• REQUIREMENT
In the copy, every line of the material that follows must appear exactly, and no pictures should.

• RECORDS TO USE
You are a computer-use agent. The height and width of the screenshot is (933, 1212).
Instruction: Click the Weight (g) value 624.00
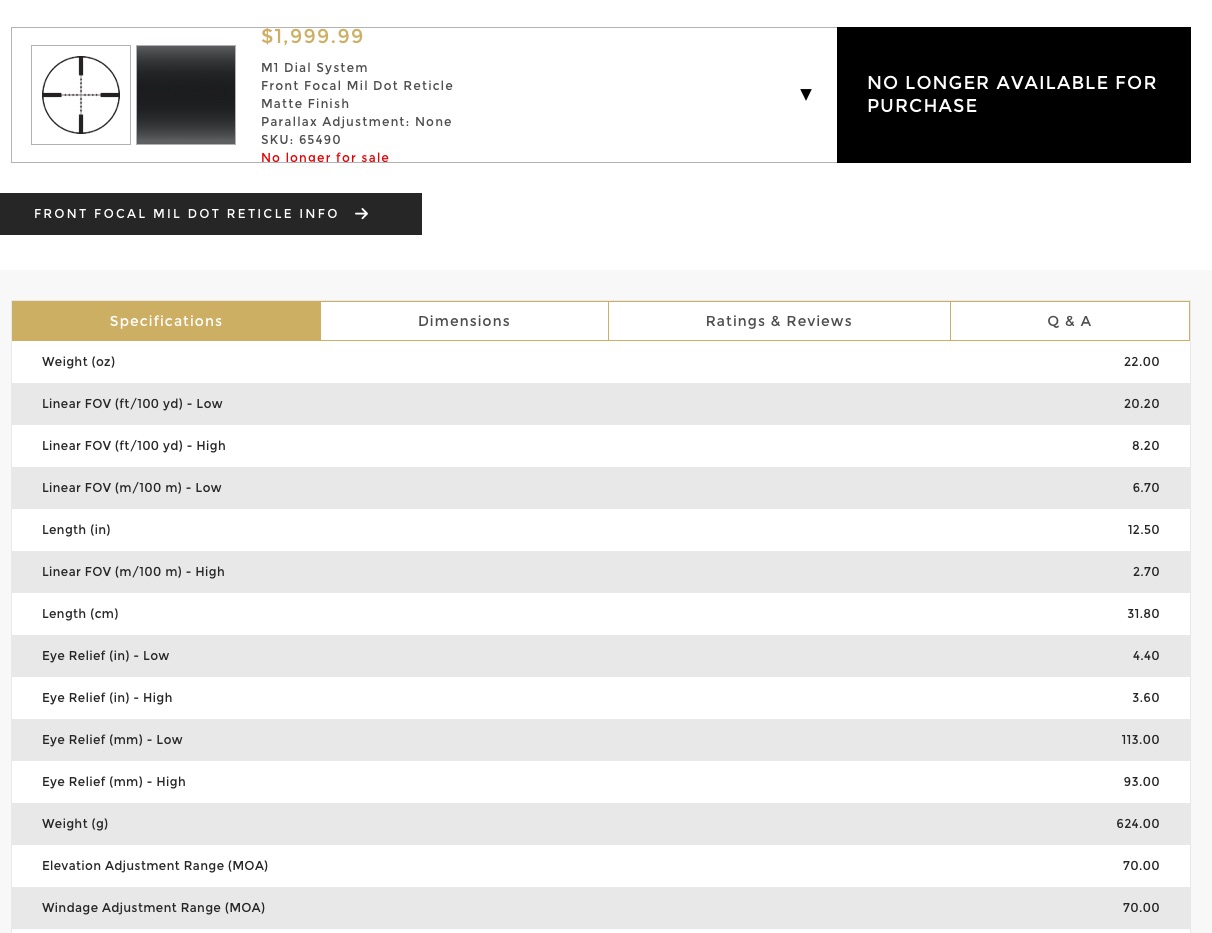click(x=1137, y=824)

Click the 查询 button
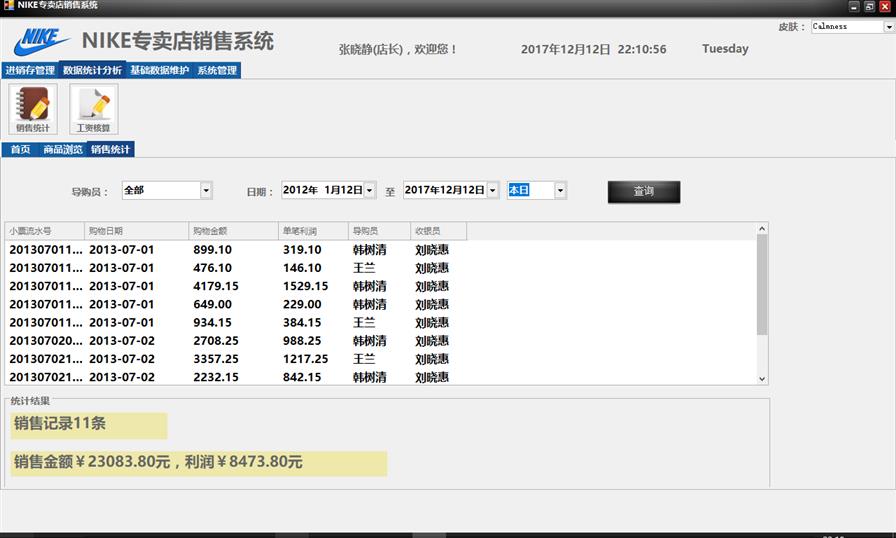643,191
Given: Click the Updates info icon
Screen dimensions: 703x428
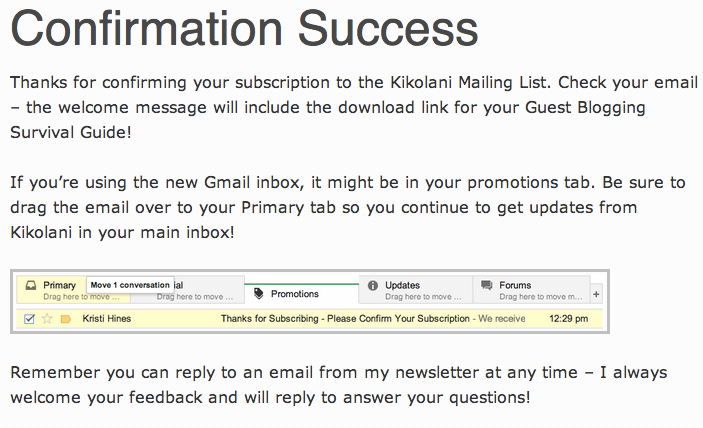Looking at the screenshot, I should (x=372, y=285).
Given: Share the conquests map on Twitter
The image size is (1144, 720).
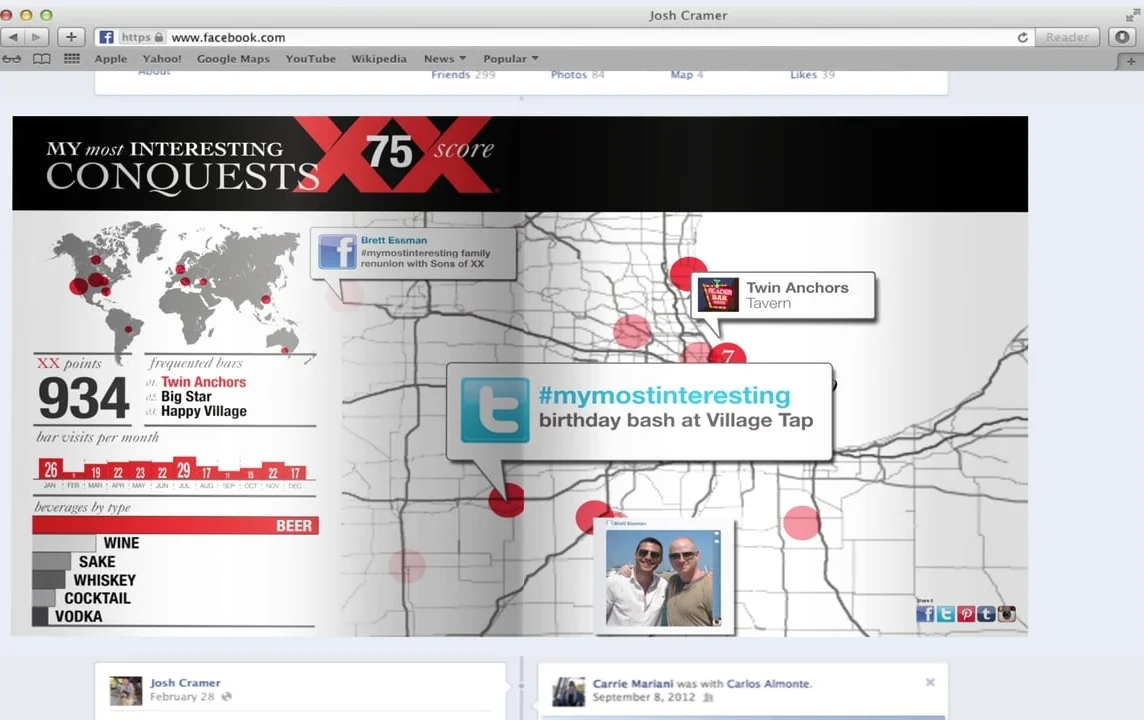Looking at the screenshot, I should 944,614.
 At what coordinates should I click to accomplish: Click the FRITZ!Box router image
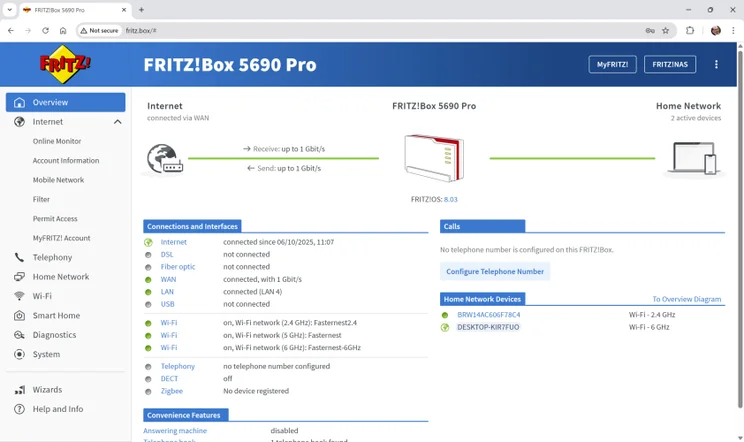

• RESPONSE
You are a computer-use agent. The height and width of the screenshot is (933, 1212).
Instruction: Click the Weight (g) value 624.00
click(x=1137, y=824)

Click the 查询 button
643,191
Given: Click the Updates info icon
Screen dimensions: 703x428
Looking at the screenshot, I should (x=372, y=285).
Given: Share the conquests map on Twitter
The image size is (1144, 720).
Looking at the screenshot, I should 944,614.
 At what coordinates should I click to accomplish: Click the FRITZ!Box router image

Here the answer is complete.